Osmanlıcılık-Türkçülük kavgası ve ötekilerin durumu

İçeride ve dışarıda savaşın öldüren ve göç ettiren yüzünü en açık şekilde yaşadığımız bir dönemden geçiyoruz. Önce gerçekler sonra da çocuklar ve kadınlar katlediliyor çok yakınımızda. Buna rağmen seçim ve kazanma hırsı çoğu ziyan edilmiş hayatımızı belirlemeyi sürdürüyor hala. Yakın-doğudaki bu vahim duruma ek olarak yakın çevremizde amansız bir kavga daha sürüyor. Bu kavga her fırsatta katledilen ve malları yağmalanan ötekilerden geriye kalanları eritme ya da yok etme “ülküsü”nü koruyor.
Söz konusu kavga, yakın tarihte 1. paylaşım savaşında başlayan ve onlarca yurttaşın canına ve malına mal olan bir kavgadır. Bu kavga, İttihat ve Terakki Cemiyeti (İTC) ile Osmanlıcılar diye nitelendirebileceğimiz güçler arasındaki iktidar kavgasıdır. Bu kavganın ilk galibi İTC’dir ve sonucu da 1924 Anayasasıdır bence. Kurucu iradeden bahsedeceksek 1921 Anayasasına bakmamız gerekecektir. Ancak, bu irade İTC ‘nin yaptığı sessiz darbeyle kırılmış ve 1924 Anayasası dayatılmıştır.
İTC’nin temsil ettiği Türkçülük, AKP’nin temsil ettiği Yeni-Osmanlıcılık tarafından tasfiye edilmektedir diye düşünüyorum. 1982 Darbe Anayasası her ne kadar Türk-İslam sentezine dayalı Türkçülükle açıklansa da aynı anayasa bu kez Yeni-Osmanlıcıların elinde iktidarı kazanmak ve sürdürmek aracına dönüştürülmüş durumdadır. Her zaman olduğu gibi toplumsal muhalefet her türlü yöntemle acımasızca ezilmektedir. Emek Hareketi, Alevi hareketi ve Kürt Özgürlük Hareketi ayrıştırılmakta ve her fırsatta boğulmaktadır.
Kürt Hareketi durumu doğru şekilde analiz ederek bir alan yaratmış durumdadır. Bu alanın Rojava başta olmak üzere diğer parçalarda da etkili olduğunu görmemek için kör ya da aptal olmak gerekiyor. CHP’ye ve “ulusalcı” politikalarına onay vermekte bir sakınca görmeyen Emek Hareketi ve Alevi Hareketi ne yazık ki yukarıda ana hatlarıyla özetlemeye çalıştığım rejimin temel niteliklerini doğru şekilde kavrayamadığı için bocalama ve tereddüt yaşamaktadır. Bunun sonucu olarak doğru zamanda ve yerde “büyük buluşma” gerçekleşememektedir. Bence, özünde ikisi de sınıf karakterli olan Alevi ve Emek Hareketi öteki ve özellikle Kürt düşmanlığı temelinde ulusalcı akımların zararlı etkilerinden kurtulamamış durumdadır. Aksi olsaydı toplumsal muhalefet bu kadar dağınık ve kırılgan olmazdı. Ayrıca, yanı başımızdaki savaş bu kadar tehlikeli ve çok-boyutlu olmazdı.

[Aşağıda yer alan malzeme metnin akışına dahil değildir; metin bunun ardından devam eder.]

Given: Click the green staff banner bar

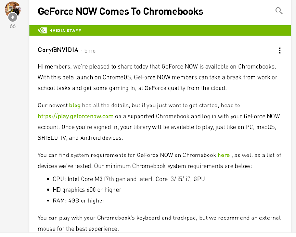Looking at the screenshot, I should [160, 31].
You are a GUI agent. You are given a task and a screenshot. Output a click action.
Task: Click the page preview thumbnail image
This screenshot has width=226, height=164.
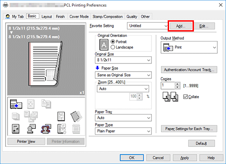45,64
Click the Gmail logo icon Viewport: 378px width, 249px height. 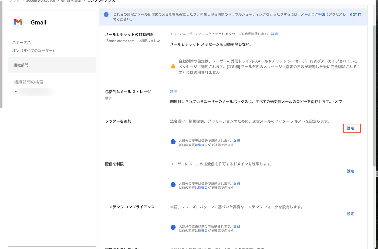tap(18, 22)
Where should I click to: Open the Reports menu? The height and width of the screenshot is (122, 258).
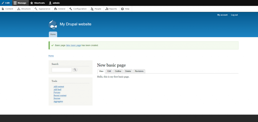tap(111, 9)
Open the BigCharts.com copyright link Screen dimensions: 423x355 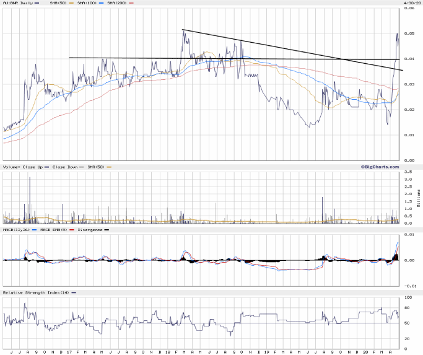tap(378, 167)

Ne yapılması gerekir konusuna gelince: Aleviler de Emek hareketi de kurulan büyük tuzağı görmeli ve ulusalcılık/inanç ekseni yerine sınıf karakterli eksene, yani özüne dönmelidir. Açıkça görülebileceği gibi ne Türkçülük ne de Osmanlıcılık esaslı rejim anılan dinamiklere karşı yaklaşımını değiştirmiş değildir.
Cami-Cemevi projesini nasıl okuyacağız? Yıllardır en ağır koşullarda onlarca emekçinin kanı ve canı pahasına kazanılan hakların bizzat rejim tarafından kurdurulan yeni sendikalar aracılığıyla tek tek geri verilmesini nasıl açıklayacağız? Suriye’de ve Türkiye’de yaşam bulan farklılıkların yok edilmesini ve emperyalist devletlerin istikrarsız bir Yakın-doğu yaratarak sömürü ve kârlarını artırma planlarını nasıl çözeceğiz ve etkisiz hale getireceğiz? Sınıf karakterli özüne dönmesi gereken bu iki önemli dinamiğin temsilcileri bu soruları yeniden düşünmek ve akılcı cevaplar bulmak durumundadır.